Discrete variational X? calculations of the spectra of chlorocuprate(II) complexes: a detailed comparison with experiment and the cellular ligand field model

Abstract

Discrete variational Xα self-consistent-charge (DVXα s.c.c.) calculations of the d–d and charge-transfer (c.t.) spectra of five chlorocuprate(II) complexes have been performed. The molecules studied are planar and distorted tetrahedral CuCl₄ ^2–, square-pyramidal CuCl₅ ^3–, and two tetragonal-octahedral CuCl₆ ^4– species. Calculated orbital-energy differences using near-minimal basis sets optimised for each molecule are in excellent agreement with experiment for the d–d bands. Transition-state calculations for the c.t. absorptions predict higher energies than observed but the energy differences between successive bands are well reproduced also. Analysis of the DVXα s.c.c. charge distributions gives a description of the metal–ligand bonding closely parallel to cellular ligand field (c.l.f.) treatments.
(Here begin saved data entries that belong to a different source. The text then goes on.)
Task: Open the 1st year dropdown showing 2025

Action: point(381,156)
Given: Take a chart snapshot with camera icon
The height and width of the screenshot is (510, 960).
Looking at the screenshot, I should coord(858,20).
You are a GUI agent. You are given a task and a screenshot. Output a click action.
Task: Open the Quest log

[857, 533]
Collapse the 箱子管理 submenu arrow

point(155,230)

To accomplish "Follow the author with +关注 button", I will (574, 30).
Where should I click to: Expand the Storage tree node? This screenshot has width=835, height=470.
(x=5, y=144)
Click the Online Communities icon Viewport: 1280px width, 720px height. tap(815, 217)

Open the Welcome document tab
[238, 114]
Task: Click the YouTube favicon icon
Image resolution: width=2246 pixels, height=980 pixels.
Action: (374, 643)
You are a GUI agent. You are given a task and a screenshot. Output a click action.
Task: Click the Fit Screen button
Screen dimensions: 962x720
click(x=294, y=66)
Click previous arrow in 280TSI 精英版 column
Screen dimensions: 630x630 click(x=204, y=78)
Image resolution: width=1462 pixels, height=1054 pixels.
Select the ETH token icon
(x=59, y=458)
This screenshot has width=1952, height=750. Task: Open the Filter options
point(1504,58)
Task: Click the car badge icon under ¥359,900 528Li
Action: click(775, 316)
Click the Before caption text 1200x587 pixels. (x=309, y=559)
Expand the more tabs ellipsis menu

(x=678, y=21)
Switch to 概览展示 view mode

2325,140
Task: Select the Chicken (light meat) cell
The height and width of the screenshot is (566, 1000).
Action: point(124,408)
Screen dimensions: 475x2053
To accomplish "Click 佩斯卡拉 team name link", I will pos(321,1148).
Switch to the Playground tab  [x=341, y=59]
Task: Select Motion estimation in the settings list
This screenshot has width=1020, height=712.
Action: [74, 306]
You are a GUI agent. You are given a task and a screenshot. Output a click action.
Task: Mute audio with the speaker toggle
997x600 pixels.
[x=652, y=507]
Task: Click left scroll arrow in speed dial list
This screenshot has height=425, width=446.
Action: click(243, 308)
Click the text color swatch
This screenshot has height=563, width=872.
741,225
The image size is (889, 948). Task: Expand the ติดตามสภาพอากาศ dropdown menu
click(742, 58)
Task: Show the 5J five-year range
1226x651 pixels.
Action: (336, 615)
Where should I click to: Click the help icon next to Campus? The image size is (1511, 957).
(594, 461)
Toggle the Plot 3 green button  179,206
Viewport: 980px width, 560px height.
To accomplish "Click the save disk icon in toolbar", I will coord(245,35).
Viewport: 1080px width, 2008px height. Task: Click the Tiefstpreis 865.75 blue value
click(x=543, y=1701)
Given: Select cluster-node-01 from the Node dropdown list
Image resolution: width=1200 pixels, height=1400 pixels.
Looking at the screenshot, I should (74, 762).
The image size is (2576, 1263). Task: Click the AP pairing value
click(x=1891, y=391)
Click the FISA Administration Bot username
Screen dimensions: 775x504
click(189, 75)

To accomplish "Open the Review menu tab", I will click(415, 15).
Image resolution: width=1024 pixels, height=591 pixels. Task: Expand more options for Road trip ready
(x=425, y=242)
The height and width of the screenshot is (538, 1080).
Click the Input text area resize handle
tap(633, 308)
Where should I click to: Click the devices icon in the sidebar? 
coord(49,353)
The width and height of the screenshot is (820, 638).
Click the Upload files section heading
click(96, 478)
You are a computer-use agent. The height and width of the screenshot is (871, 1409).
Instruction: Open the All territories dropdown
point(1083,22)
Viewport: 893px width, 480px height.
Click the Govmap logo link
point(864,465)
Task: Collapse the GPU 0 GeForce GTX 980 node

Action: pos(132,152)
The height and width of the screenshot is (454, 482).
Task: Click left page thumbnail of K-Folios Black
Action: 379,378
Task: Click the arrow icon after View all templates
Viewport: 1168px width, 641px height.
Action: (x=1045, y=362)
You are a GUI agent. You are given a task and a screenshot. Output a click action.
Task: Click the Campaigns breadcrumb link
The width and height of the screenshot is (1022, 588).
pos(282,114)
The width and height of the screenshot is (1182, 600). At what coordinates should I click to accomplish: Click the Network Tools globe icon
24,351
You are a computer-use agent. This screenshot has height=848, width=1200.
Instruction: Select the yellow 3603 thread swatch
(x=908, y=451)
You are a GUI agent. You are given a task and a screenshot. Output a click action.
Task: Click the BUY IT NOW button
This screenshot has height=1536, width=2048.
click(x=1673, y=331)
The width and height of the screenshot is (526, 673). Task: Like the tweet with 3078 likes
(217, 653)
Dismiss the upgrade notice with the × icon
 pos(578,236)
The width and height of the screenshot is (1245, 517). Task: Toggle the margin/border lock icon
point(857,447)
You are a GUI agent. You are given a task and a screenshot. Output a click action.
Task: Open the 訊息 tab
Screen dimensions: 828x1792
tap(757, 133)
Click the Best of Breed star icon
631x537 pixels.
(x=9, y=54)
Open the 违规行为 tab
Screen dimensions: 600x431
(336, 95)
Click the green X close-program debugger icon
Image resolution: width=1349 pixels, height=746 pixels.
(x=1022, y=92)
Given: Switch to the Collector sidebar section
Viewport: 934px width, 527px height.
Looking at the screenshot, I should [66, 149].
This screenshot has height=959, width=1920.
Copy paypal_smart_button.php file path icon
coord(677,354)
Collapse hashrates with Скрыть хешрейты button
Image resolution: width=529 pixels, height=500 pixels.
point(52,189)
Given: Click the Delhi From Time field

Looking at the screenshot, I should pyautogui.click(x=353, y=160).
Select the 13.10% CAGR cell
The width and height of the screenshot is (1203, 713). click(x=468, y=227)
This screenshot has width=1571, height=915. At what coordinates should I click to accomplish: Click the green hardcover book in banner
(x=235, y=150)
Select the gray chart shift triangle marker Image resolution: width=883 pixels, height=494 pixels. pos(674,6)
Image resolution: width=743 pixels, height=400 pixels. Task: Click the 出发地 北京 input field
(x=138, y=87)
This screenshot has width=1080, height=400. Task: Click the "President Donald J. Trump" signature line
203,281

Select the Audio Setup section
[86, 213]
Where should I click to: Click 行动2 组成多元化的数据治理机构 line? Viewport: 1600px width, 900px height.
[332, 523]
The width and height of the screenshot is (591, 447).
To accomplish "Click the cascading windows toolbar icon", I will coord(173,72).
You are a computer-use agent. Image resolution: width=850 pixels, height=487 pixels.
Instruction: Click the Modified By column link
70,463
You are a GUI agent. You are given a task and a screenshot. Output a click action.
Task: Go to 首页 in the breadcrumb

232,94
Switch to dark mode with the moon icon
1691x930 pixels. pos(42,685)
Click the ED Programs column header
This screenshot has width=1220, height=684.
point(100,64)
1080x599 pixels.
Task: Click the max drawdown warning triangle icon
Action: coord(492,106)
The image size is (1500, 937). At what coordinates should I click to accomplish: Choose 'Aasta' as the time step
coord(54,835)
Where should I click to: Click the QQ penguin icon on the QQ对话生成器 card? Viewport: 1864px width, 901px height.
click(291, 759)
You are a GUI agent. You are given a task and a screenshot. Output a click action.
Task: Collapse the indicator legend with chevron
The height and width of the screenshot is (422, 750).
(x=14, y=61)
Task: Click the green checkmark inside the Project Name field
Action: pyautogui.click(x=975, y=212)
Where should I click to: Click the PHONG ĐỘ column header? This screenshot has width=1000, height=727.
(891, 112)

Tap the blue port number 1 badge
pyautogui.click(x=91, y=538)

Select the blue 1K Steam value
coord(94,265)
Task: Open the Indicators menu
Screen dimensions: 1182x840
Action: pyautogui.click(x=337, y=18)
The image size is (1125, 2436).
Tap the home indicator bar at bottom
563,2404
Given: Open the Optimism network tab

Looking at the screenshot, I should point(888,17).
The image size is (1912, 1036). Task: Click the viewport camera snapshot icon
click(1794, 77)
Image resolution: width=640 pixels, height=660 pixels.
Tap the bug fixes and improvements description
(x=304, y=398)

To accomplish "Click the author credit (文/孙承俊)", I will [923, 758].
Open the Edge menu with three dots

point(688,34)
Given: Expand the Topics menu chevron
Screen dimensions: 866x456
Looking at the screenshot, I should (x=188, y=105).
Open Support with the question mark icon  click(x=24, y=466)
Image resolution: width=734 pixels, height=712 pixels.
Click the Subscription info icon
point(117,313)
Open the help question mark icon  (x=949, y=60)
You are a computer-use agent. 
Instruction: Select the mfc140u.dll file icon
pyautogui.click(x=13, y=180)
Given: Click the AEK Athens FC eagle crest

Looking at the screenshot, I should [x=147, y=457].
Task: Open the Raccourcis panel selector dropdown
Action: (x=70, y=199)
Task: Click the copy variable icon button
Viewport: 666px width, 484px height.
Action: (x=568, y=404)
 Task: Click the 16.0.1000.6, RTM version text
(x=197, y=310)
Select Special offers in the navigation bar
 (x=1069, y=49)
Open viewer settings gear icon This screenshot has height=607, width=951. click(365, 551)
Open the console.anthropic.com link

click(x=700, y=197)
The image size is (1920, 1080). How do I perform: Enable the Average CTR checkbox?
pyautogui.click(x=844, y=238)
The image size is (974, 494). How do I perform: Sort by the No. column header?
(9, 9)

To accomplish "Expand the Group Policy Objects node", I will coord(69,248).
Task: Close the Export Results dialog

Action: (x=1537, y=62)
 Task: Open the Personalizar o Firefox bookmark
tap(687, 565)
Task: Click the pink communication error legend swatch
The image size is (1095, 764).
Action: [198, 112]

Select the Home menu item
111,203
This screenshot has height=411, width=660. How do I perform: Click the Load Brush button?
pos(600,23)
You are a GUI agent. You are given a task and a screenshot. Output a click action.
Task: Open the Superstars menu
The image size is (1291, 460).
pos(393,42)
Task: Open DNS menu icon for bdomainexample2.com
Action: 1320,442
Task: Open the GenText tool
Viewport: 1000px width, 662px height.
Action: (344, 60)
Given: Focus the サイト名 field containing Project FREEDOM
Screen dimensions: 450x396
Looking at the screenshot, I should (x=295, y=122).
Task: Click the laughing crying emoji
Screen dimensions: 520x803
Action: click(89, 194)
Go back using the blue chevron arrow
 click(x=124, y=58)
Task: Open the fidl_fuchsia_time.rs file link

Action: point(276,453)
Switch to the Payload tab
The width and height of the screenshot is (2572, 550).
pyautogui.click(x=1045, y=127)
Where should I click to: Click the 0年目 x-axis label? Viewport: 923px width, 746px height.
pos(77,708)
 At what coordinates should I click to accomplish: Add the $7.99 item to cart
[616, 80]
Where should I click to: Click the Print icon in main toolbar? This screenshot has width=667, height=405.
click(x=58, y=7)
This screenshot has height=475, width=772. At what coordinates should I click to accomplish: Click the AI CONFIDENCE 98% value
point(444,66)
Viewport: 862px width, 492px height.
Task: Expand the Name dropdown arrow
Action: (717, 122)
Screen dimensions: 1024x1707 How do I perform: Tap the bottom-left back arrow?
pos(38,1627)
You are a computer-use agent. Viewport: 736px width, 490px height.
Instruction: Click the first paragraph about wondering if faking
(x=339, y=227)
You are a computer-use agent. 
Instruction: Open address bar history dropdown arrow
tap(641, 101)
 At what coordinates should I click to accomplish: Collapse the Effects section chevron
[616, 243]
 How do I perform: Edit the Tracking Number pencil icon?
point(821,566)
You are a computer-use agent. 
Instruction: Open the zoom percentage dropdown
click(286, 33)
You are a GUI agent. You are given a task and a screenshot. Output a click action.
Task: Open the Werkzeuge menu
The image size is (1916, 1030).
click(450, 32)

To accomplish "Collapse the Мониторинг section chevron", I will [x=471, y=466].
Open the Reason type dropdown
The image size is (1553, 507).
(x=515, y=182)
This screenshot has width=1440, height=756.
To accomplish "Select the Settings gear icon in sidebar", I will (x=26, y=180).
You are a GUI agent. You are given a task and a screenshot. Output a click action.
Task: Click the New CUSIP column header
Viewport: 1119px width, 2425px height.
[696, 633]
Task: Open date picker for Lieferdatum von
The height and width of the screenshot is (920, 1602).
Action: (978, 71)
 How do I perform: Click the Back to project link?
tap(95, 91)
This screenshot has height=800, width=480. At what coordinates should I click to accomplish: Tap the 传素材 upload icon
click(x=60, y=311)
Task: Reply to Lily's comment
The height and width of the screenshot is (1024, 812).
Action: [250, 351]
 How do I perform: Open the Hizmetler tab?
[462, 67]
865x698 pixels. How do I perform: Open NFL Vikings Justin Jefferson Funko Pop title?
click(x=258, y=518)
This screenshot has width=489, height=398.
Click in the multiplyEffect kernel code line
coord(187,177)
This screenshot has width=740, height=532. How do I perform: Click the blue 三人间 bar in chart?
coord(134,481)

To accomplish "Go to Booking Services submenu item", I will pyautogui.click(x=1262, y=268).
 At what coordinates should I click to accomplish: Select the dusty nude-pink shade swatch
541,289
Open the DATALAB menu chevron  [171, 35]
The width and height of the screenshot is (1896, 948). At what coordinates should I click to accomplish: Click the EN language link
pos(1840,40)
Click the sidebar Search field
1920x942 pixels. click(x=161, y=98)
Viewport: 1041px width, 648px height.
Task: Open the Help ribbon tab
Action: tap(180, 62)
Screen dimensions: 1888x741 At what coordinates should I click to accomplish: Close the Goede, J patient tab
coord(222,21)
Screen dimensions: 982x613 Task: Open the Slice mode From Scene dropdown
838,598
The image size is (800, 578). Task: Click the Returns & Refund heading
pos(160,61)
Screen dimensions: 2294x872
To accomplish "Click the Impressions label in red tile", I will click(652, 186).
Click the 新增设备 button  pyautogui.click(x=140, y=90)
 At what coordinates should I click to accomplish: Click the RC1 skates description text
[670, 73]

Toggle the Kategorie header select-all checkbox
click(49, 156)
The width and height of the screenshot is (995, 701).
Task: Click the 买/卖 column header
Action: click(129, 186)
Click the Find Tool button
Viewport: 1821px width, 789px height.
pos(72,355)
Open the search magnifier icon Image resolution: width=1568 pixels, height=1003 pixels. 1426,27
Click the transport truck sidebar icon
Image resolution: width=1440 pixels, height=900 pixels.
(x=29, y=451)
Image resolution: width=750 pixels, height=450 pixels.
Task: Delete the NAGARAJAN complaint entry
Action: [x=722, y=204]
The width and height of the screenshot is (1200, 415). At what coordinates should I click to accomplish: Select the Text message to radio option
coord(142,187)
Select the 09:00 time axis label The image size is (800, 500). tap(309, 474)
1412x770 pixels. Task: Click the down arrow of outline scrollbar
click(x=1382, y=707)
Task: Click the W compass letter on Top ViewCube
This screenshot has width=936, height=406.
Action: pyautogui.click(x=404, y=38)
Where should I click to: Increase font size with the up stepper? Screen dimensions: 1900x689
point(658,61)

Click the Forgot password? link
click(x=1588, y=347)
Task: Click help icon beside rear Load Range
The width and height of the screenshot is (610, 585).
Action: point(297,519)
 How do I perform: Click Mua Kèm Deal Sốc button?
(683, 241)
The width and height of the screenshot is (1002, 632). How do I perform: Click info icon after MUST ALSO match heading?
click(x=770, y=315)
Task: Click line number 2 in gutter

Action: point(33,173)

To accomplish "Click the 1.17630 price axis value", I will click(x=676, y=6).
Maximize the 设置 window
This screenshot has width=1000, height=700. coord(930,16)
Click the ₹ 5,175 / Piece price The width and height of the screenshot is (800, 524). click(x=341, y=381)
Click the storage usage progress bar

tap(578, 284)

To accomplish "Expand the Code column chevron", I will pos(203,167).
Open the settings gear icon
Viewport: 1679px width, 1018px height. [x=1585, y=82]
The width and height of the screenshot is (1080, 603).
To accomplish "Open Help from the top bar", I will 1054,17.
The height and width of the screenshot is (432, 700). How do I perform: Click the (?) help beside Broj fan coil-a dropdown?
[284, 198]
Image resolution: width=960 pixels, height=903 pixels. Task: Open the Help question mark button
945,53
Further comparison of DVXα s.c.c. and c.l.f. data indicates that the former gives not only a good account of ‘d–s mixing’ in these systems but also quantitative confirmation of the empirical c.l.f. ‘sum rule.’ The present study suggests that the DVXα scheme provides independent validation of the underlying assumptions of the c.l.f. model in particular and ligand field theory in general.